*What to produce*:
Output as a numbered list the stretch from the line containing "Open font color picker" through the line containing "Instruction: Click the Accurate passes label" and omit any blank lines.

*Data extract*:
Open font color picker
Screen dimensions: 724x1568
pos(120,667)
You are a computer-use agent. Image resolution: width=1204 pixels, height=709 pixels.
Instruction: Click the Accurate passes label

==

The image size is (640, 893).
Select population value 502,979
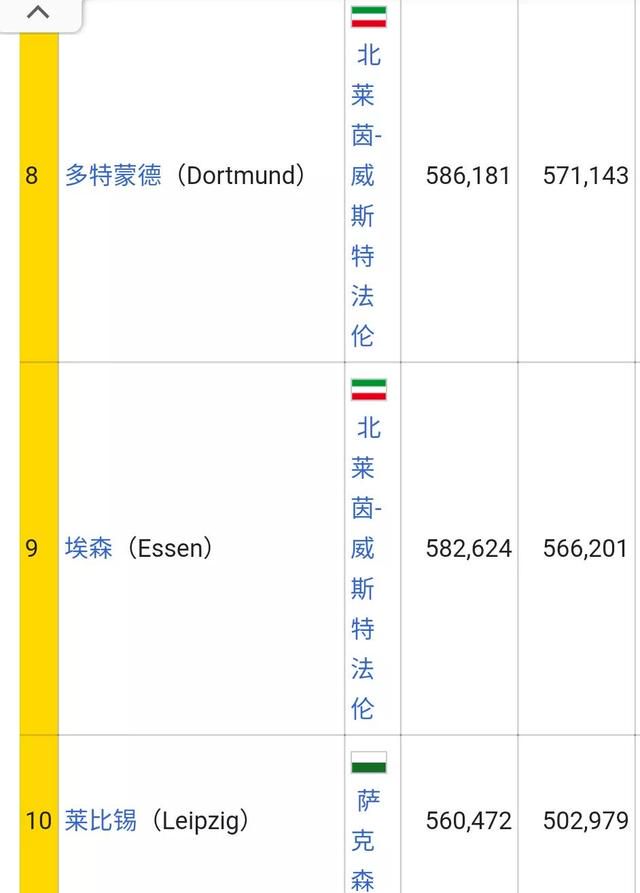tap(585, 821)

*In response*:
1. Open font color picker
2. Screen dimensions: 724x1568
3. pos(120,667)
4. You are a computer-use agent. Image resolution: width=1204 pixels, height=709 pixels.
5. Instruction: Click the Accurate passes label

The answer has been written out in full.